Saturday, September 13, 2014

Mass Communication: an almost Unregistered Concept in Everyday Life

During one of our earlier lectures in Journalism I, we discussed mass communication and all the intricacies that go into its process. There are three key qualities of mass communication that distinct it from group communication (one person to several defined others) and individual or 1-on-1 communication: it has the potential to reach a mass audience, it does not have immediate feedback, and it can travel through time and space. And though for some that may seem to be new information, it is probable that they have been using mass communication for a long time without even realizing the concept.

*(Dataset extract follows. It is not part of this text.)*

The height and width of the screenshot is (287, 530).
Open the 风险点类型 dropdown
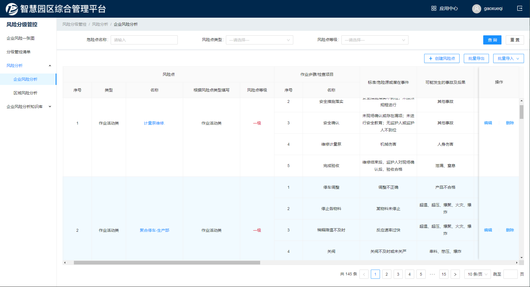(x=259, y=40)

I remembered this lecture especially because I found it so intriguing that we as a society actually use mass communication on a daily basis, and sometimes without even realizing it. Our whole class was only just learning about this topic when we discussed it a couple weeks ago, but I'm sure that for many years now we have all been using tools such as the Internet to use the very idea we were learning about. We may login to Facebook, Twitter, or Instagram and post a status update or picture. We may get on Vine or YouTube and upload a video or vlog that we want to share with others. The key to all of these interactions is that in our technologically developing society, we are constantly given opportunities to share, post, and communicate with others on a massive format.

You don't get immediate responses to your Facebook posts like you would in an everyday conversation, but you may get 60 likes from people who you may not even know and end up receiving several comments at a later time, which is just one example of how you aren't able to get immediate feedback. Another aspect is that you can't keep that conversation over the course of time; it ends when the words leave your mouths and you part ways. But if you were to record that conversation and upload it to YouTube, the type of communication could also become a mass one, allowing you to save that conversation and view it 20 years from now if you wanted to.

And though I find it a bit ironic as to how we have all likely been using mass communication for a long time without even grasping the full idea, I do think it is a very useful technique that we have developed through human innovation and is actually quite fascinating in itself. But due to how the world is growing ever-increasingly connected to each other through our technological advances, mass communication is rapidly becoming a regularly incorporated notion to lives all across the world, and I think it's about time that we recognize that fact as a whole.